VredespogingenNederlanden
- Gepubliceerd in Geschiedenis
- Lees 683 keer
In 1575 werd het tweede Spaanse Staatsbankroet uitgeroepen na de oorlogsvoering op twee fronten (tegen de Turken en in de Nederlanden). Daarom koos de gematigde nieuwe landvorst Requesens voor onderhandelingen met de opstandelingen, die echter op niets uitliepen door de eisen van de opstandelingen. (de eisen waren medebestuur door de Staten, vertrek van vreemde ambtenaren en soldaten en de opschorting van geloofsvervolging.)
Na het overlijden van Requesens in maart 1576, ontstond een nieuw machtsvacuüm, waarin de verschillende Staten onderlinge overeenkomsten sloten. De Staten-Generaal besloot in oktober 1576 om dezelfde eisen als tijdens de onderhandelingen te blijven stellen. Op 8 november 1576 ondertekenden de staten van Brabant, Gelre, Vlaanderen, Holland en Zeeland de Pacificatie van Gent. De oostelijke staten waren het hier niet mee eens, zij hadden immers minder te lijden onder de repressie.
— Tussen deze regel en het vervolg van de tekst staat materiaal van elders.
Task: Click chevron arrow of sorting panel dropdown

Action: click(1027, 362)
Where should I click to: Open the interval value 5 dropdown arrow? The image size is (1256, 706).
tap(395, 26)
De Statenvergaderingen werkten een nieuwe staatsorde uit, gebaseerd op de oude privileges en medezeggenschap van de lokale en gewestelijke vertegenwoordigers. Ook werd de vorst gebonden aan constitutionele regels, die bij niet-naleven inhielden dat de vorst afgezet kon worden door de Staten, die dan een betere opvolger zouden voorzien. Hiervoor kon men verwijzen naar de Blijde Inkomsten van Filips II en naar precedenten.